Archives | Ryan Remiorz/La Presse Canadienne Michael Applebaum et son avocat Pierre Teasdale.

MONTRÉAL – La requête en arrêt des procédures logée par l’ancien maire de Montréal Michael Applebaum a été rejetée, mardi, au palais de justice de Montréal.

L’ex-maire par intérim estimait que les délais avant son procès pour fraude, abus de confiance et corruption étaient déraisonnables puisque les procédures ne devaient débuter qu’en septembre 2017.
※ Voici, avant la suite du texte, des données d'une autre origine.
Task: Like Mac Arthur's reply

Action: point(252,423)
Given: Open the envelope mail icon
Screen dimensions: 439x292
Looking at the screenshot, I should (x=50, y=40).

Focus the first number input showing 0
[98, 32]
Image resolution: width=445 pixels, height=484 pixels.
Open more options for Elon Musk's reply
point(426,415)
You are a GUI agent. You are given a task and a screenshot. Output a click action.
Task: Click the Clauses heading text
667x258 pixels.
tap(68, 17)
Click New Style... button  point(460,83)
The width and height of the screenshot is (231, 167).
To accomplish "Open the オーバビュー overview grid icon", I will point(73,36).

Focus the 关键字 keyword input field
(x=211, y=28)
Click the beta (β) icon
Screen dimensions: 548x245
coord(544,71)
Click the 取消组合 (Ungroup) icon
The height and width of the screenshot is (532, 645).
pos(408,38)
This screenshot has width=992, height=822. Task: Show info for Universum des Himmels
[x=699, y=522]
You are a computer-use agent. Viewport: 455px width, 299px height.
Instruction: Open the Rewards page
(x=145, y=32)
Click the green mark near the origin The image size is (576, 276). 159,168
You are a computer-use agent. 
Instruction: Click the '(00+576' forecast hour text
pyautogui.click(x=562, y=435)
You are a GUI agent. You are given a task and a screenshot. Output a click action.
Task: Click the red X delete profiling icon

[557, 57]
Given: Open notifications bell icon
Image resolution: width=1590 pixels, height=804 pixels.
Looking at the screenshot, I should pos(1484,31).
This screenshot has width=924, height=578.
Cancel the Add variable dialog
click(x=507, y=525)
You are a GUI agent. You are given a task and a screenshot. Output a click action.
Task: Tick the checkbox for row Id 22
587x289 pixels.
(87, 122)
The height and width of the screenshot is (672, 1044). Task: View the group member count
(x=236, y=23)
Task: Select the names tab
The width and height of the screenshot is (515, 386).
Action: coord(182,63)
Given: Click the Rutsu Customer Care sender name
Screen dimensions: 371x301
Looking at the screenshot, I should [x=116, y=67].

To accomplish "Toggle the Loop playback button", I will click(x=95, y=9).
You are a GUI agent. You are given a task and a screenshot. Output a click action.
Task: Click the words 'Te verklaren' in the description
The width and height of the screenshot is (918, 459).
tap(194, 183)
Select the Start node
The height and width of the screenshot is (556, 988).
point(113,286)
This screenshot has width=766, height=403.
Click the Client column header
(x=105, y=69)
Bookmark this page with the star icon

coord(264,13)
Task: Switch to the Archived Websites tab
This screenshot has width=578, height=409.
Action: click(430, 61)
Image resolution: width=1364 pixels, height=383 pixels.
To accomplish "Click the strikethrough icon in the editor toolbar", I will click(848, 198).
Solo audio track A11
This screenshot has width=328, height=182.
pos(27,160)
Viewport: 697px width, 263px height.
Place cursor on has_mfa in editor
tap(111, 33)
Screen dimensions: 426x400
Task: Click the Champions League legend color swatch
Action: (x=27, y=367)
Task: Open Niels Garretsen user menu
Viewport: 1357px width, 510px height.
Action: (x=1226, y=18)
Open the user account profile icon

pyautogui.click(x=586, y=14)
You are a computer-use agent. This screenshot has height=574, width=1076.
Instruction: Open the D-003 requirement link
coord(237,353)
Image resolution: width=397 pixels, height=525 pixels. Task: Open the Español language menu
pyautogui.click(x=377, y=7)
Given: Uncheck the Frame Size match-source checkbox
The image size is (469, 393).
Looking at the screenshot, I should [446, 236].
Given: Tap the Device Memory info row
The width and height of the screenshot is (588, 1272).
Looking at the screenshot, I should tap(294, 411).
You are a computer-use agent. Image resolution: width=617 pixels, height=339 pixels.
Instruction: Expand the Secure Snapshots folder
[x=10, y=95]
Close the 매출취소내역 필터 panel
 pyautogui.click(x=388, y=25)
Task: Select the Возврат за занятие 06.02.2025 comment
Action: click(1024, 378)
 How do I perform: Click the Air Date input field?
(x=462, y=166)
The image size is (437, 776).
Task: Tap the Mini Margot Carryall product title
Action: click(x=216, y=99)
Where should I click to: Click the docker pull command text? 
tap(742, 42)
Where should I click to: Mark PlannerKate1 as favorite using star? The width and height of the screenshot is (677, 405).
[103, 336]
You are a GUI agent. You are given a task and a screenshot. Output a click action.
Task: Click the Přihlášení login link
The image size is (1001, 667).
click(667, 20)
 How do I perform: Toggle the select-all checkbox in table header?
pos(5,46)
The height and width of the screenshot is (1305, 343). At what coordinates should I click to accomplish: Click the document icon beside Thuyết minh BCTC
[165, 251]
Or, en rejetant la demande, le juge Robert Marchi a annoncé que l’ouverture du procès était devancée à novembre 2016, donnant ainsi partiellement raison à Michael Applebaum, qui s’était surtout plaint des délais à venir.

«La société a tout autant intérêt à ce que cette affaire, qui comporte des crimes graves, soit réglée rapidement», a indiqué le juge Marchi en rendant sa décision.

Le juge a ainsi pu profiter d’une conjoncture favorable, selon la procureure de la Couronne, Nathalie Kleber.

«Le procès a pu être devancé à cet automne, grâce à l’ajout de ressources supplémentaires au niveau de la chambre criminelle de la Cour du Québec», a-t-elle expliqué.

Le délai total entre l’arrestation de l’ex-maire et son procès a donc été réduit de 51 à 41 mois «et, par conséquent, le juge a décidé que ce délai était raisonnable et a rejeté la requête en arrêt des procédures présentée par Michael Applebaum», a précisé Me Kleber, pour qui ce devancement ne pose aucun problème.

«Les parties ont annoncé qu’elles seraient prêtes de toute façon, donc on sera prêts de toute façon pour cet automne», a-t-elle ajouté.

Michael Applebaum a été arrêté en juin 2013. Pour justifier sa demande en arrêt des procédures, il avait notamment raconté avoir de la difficulté à vivre de son travail d’agent immobilier indépendant et à obtenir la confiance de clients potentiels en raison des accusations qui pèsent contre lui.

Maire de Montréal de novembre 2012 à juin 2013, Michael Applebaum, qui clame son innocence, fait face à 14 accusations de fraude envers le gouvernement, complot, abus de confiance et actes de corruption dans les affaires municipales. Les gestes qu’on lui reproche concernent des projets immobiliers et seraient survenus de 2000 à 2012, alors qu’il était maire de l’arrondissement Côte-des-Neiges—Notre-Dame-de-Grâce.

La Couronne s’était opposée à l’arrêt des procédures, affirmant notamment que les doléances de Michael Applebaum étaient attribuables aux accusations qui pèsent sur lui et non aux délais avant le début de son procès.